In May 1995, the Company borrowed, for working capital purposes and to pay
a portion of the expenses of the IPO, an aggregate of $250,000 (the "Bridge
Financing") from an accredited investor unaffiliated with the Company or any of
its executives or directors (the "Bridge Investor"). In connection with the
Bridge Financing, the Company issued to the Bridge Investor (I) a note, which
bore interest at the rate of 8% per annum and was due and payable on the
earlier of the consummation of the IPO or November 23, 1995 (the "Bridge Note")
and (ii) 1,000,000 warrants (the "Bridge Warrants"), each of which was
exercisable until November 23, 1995 and entitled the holder thereof to purchase
three shares of common stock at an exercise price of $2.00 per share. Upon the
consummation of the IPO, each Bridge Warrant automatically converted into a
warrant having the same terms as the warrants issued in the IPO. The Company
used a portion of the proceeds of the IPO to repay the entire principal amount
of the Bridge Note, plus accrued interest thereon.
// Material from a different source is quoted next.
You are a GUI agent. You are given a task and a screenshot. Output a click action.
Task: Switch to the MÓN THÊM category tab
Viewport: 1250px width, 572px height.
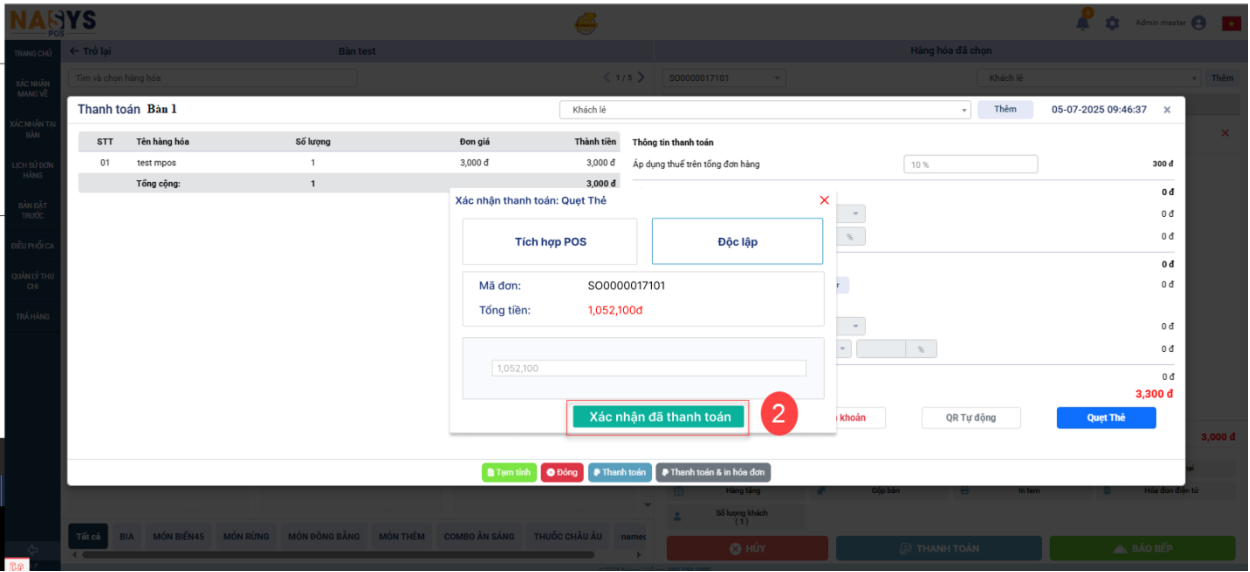pos(401,537)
During the first six months of 1996, the Company used working capital to
pay long term debt to related parties in the amount of $422,099. The Company
received a discount of $46,901 on the outstanding balance and increased
additional paid in capital by a corresponding amount. The Company also used
cash to take advantage of buying opportunities in order to increase inventory
available for subsequent periods. The payment, to related parties, together
with the increase in inventory of $572,002 during the period, resulted in
decreases in cash from $832,970 as of December 31, 1995 to $37,263 on June 30,
1996.
On November 6, 1995, the Company entered into a Loan and Security Agreement
(the "Loan Agreement") with United Jersey Bank (the "Lender") pursuant to which
it obtained a revolving line of credit for general working capital purposes in
an aggregate principal amount up to $2,000,000, subject to a borrowing base
limitation. The line of credit bears interest at fluctuating rates per annum
based on the "Prevailing Base Rate" (as defined in the Loan Agreement) of the
Lender. The Company had $225,000 of borrowings under such line of credit as of
June 30, 1996. As of August 8, 1996, the Company had outstanding $550,000 under
this line of credit. Any funds borrowed by the Company under the Loan
Agreement are secured primarily by the inventory and receivables of the Company.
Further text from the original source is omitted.